Exercise prompt: Only those lines in the data below from the line containing "The width and" through the line containing "Click the timeline zoom slider handle", both included, should be restated word for word.

Input records:

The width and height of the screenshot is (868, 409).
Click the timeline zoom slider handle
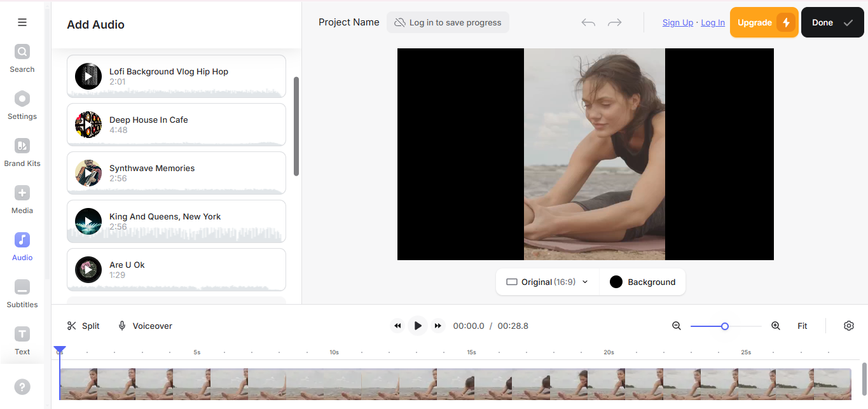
==
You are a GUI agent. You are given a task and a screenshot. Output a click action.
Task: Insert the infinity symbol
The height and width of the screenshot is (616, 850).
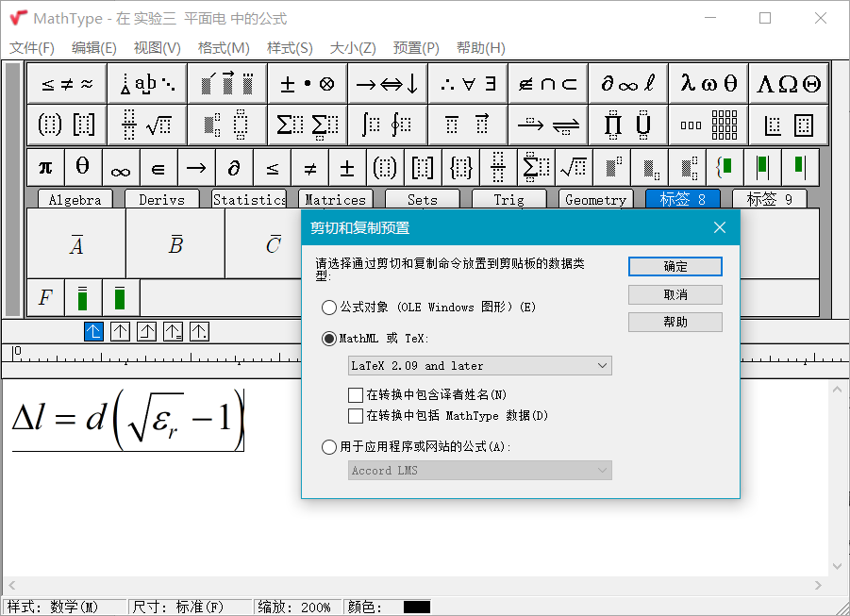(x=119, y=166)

Result:
The width and height of the screenshot is (868, 409).
Click the timeline zoom slider handle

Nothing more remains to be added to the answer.